*Problem details:* From the line that holds "Image resolution: width=843" to the last line below, retype everything exactly and nothing else; omit pictures.
*** Materials provided Section Begins ***
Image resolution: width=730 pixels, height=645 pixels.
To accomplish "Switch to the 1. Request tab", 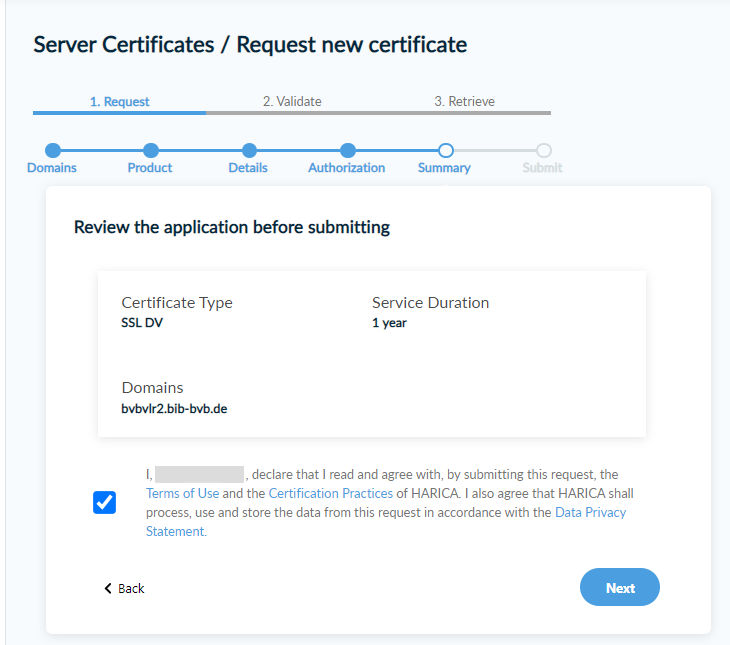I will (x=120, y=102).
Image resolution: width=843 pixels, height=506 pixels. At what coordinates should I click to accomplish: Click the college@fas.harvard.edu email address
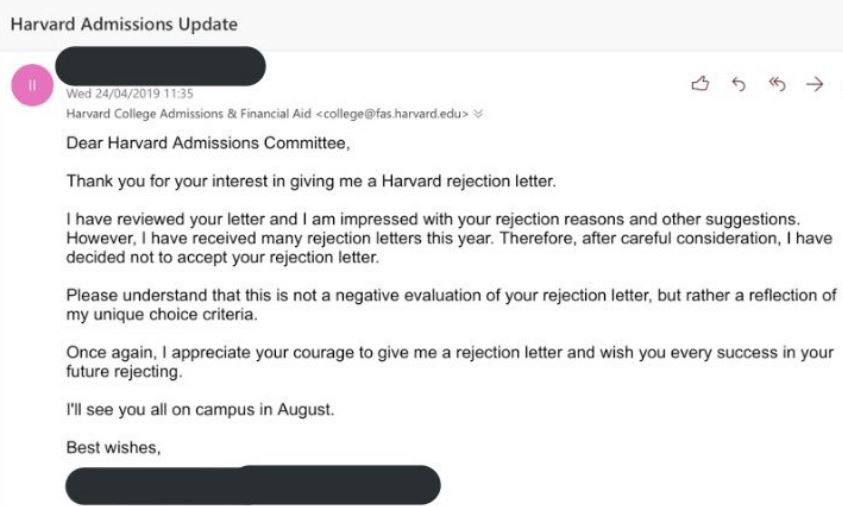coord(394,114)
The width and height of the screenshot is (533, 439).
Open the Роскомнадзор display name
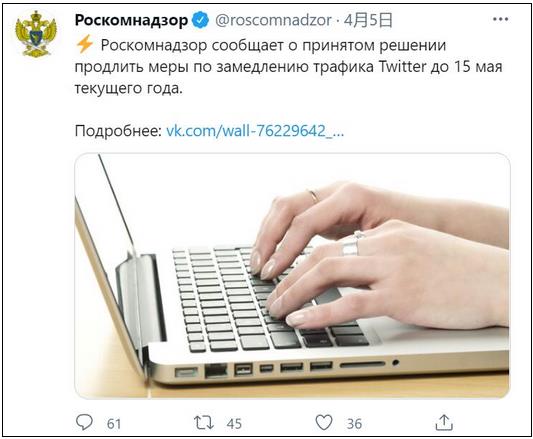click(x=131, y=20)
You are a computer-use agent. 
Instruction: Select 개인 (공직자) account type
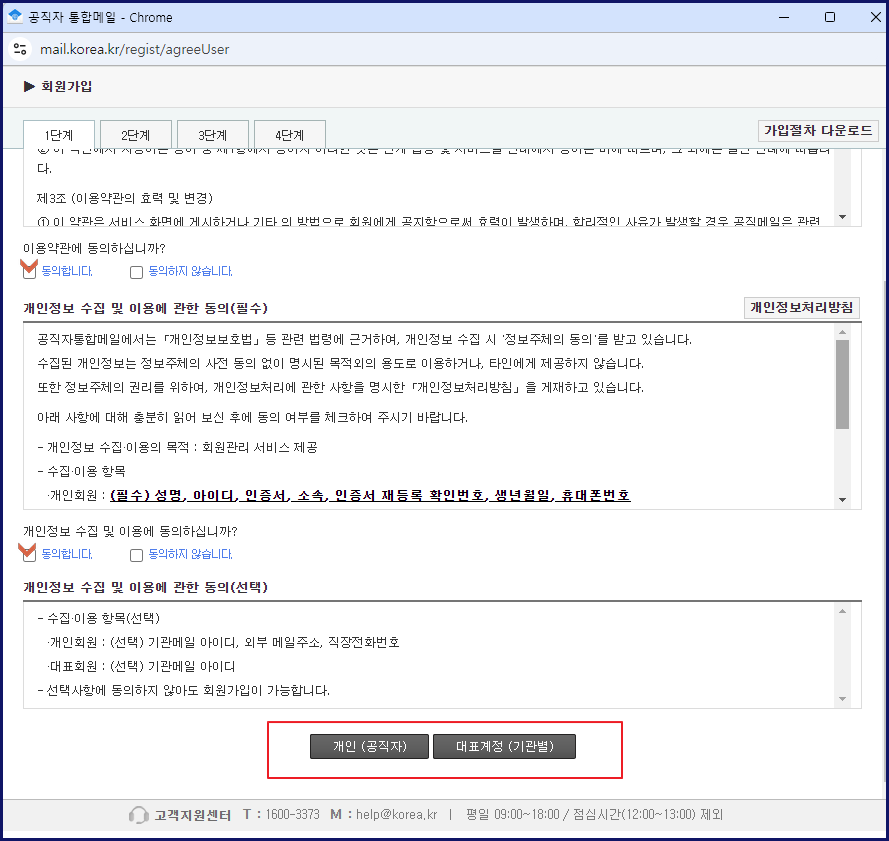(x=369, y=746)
*** Materials provided Section Ends ***
*Answer section:*
Image resolution: width=843 pixels, height=506 pixels. At what coordinates should I click to accomplish: Click the college@fas.harvard.edu email address
coord(394,114)
The width and height of the screenshot is (533, 439).
Open the Роскомнадзор display name
click(x=131, y=20)
You are a computer-use agent. 
Instruction: Select 개인 (공직자) account type
(x=369, y=746)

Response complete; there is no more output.